Ativismo e conflito: as novas faces de Elphaba e Glinda
Elphaba, interpretada com intensidade por Cynthia Erivo, se transforma em uma ativista determinada a revelar a verdade sobre o falso governante de Oz, enquanto Glinda (Ariana Grande) vive o dilema de uma figura pública que precisa equilibrar seu brilho e as contradições de seu papel propagandístico. Essa dualidade entre rebeldia e conformismo constrói um retrato poderoso de duas mulheres que, mesmo em lados opostos, compartilham uma profunda conexão.
A química entre Erivo e Grande é um dos pontos altos do filme. Erivo entrega uma performance vocal e dramática que eleva a personagem a novos patamares de humanidade, mostrando suas vulnerabilidades e sua força. Já Grande aprofunda o papel de Glinda, explorando a crise pessoal que a personagem enfrenta, o que traz uma camada inédita de complexidade ao musical.
Personagens icônicos ganham nova luz
Além das protagonistas, figuras clássicas como o Leão Covarde, o Homem de Lata e o Espantalho retornam, enriquecendo o universo mágico de Oz com suas histórias. O triângulo amoroso entre Elphaba, Glinda e Fiyero, vivido por Jonathan Bailey, ganha maior impacto na versão cinematográfica, graças à intensidade e sinceridade dos atores.
Mesmo com momentos de leveza, como a performance encantadora de Jeff Goldblum como o Mágico de Oz, o tom do filme é predominantemente mais sombrio e reflexivo, abordando temas como manipulação política, desilusão e a luta por autenticidade – ressoando com a experiência de muitas pessoas LGBTQIA+ que buscam seu espaço em um mundo que frequentemente tenta silenciá-las.
Canções inéditas e emoções à flor da pele
O musical traz duas canções novas que dividem opiniões: “There’s No Place Like Home”, que tenta ecoar clássicos do gênero, e “The Girl in the Bubble”, que reflete a crise existencial de Glinda, ainda que suas letras não tenham convencido a todos.
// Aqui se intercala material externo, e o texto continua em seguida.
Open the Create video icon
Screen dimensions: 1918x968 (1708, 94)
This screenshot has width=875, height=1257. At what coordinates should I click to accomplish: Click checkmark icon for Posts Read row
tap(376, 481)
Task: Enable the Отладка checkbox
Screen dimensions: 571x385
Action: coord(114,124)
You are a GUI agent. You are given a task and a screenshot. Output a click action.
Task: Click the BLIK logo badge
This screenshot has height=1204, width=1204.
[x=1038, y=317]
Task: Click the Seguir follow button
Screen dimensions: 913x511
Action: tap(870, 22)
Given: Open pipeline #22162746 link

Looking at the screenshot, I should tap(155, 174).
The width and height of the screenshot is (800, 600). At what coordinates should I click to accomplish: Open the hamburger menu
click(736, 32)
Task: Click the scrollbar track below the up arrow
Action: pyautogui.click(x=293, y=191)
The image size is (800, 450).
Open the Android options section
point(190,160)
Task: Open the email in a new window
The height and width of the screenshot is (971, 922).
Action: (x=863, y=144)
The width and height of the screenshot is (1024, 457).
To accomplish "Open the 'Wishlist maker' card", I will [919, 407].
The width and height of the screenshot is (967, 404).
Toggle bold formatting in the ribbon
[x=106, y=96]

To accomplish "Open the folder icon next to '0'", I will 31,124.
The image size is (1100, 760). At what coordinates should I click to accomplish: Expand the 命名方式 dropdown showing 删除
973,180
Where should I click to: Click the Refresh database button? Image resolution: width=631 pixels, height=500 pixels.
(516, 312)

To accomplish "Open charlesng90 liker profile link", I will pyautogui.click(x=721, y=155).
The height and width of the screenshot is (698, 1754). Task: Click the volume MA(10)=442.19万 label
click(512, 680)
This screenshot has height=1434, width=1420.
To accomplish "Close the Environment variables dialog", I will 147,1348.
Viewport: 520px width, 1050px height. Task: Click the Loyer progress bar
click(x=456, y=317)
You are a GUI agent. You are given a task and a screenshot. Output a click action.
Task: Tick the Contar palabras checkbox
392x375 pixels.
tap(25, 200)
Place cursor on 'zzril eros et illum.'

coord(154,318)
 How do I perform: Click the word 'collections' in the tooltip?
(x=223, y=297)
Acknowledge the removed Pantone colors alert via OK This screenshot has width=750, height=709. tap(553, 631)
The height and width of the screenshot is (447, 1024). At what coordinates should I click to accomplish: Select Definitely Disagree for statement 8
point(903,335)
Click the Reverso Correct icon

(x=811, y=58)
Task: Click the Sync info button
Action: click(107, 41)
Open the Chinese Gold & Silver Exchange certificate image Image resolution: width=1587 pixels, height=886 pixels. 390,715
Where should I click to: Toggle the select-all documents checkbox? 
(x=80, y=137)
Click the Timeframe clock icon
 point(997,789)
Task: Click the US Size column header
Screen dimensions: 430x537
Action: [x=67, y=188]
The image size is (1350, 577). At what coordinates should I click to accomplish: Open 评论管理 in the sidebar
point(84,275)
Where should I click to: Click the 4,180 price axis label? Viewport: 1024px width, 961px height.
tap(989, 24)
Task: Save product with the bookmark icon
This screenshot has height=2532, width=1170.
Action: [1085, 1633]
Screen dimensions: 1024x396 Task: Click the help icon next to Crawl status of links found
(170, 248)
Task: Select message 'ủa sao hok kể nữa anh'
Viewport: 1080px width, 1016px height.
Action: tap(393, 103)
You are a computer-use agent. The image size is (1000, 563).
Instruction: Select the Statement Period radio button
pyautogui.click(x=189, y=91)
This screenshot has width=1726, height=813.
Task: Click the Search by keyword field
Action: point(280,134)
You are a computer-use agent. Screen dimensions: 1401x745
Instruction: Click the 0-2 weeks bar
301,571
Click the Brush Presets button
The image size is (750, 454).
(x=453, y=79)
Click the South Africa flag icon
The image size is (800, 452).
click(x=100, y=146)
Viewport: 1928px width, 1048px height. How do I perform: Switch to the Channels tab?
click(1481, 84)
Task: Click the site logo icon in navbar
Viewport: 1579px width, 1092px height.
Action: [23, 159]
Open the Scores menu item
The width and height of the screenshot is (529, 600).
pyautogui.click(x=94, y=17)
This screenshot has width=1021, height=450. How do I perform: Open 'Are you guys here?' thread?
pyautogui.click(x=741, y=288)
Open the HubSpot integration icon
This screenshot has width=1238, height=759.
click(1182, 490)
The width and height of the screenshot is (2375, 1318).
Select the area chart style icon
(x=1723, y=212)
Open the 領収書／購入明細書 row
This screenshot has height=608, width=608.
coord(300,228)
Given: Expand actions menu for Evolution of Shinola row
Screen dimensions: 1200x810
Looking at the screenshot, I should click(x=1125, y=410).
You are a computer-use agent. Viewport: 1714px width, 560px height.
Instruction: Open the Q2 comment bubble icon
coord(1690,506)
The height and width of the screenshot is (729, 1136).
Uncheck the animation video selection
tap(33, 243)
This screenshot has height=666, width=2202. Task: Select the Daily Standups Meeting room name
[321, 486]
No entanto, o emocionante dueto final “For Good” fecha o filme com uma nota de esperança e reconciliação, evidenciando a importância das conexões verdadeiras mesmo em tempos difíceis.
Com direção de Jon M. Chu, Wicked: For Good se destaca por sua sensibilidade e pela coragem em explorar as sombras que muitas histórias preferem ignorar. São quase cinco horas de uma experiência intensa, que provoca reflexão e celebra a força das mulheres que ousam desafiar o status quo.
Este musical não é apenas um espetáculo para os fãs da história de Oz, mas uma poderosa metáfora para as batalhas que a comunidade LGBTQIA+ enfrenta diariamente. A luta de Elphaba contra o sistema opressor e a busca por identidade de Glinda reverberam como um chamado para abraçar a diversidade, o amor e a resistência.
Em tempos onde a representatividade é vital, Wicked: For Good reafirma seu lugar como um marco cultural, trazendo visibilidade e emoção para quem sabe que, muitas vezes, ser diferente é uma revolução em si mesma. A jornada dessas bruxas nos lembra que, apesar das adversidades, o afeto e a coragem podem transformar o mundo para melhor.